Each week, Artful spotlights an art experience or destination that speaks to us right now. Today that means something that can be viewed onscreen or in print; as museums and galleries reopen, we will be highlighting events and exhibitions to see in person.
The Dutch photographer Rineke Dijkstra is one of the most sensitive portraitists of our time, particularly in her tender images of young adults that embrace all their adolescent awkwardness. She also makes video installations that function as durational group portraits, capturing small assemblies of museum visitors as they look at and respond to famous paintings. When the Rijksmuseum in Amsterdam celebrated its 350th anniversary last year, it commissioned one of these installations in response to a jewel of its collection: Rembrandt's The Night Watch (1642). In Dijkstra's three-channel piece Night Watching (2019) we never see the actual painting, which shows the elaborately uniformed members of a militia company on the march. Instead we see the revealing and sometimes self-referential reactions of viewers in different occupations and stages of life: young women speculate on grooming and hygiene in the Dutch golden age; besuited accountants debate the socioeconomic status of the painting's subjects.
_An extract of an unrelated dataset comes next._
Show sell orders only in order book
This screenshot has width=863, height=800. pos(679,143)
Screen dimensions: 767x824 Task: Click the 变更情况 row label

The online version of Dijsktra's current exhibition, at Marian Goodman in London, samples Night Watching in a digital walkthrough narrated by the artist and, in another clever use of technology, includes time-lapse photography of her still portraits of twin sisters taken over several years. (Notably, the Rijksmuseum, which reopens June 1, has just launched a super-high-resolution digital image of The Night Watch, an educational initiative that is also part of a multi-year conservation effort.)
At this moment when we are unable to gather shoulder-to-shoulder in front of artworks and trade observations in an intimate "museum whisper," Dijkstra's empathetic portraits and her installation about the social experience of viewing art remind us exactly what we are missing.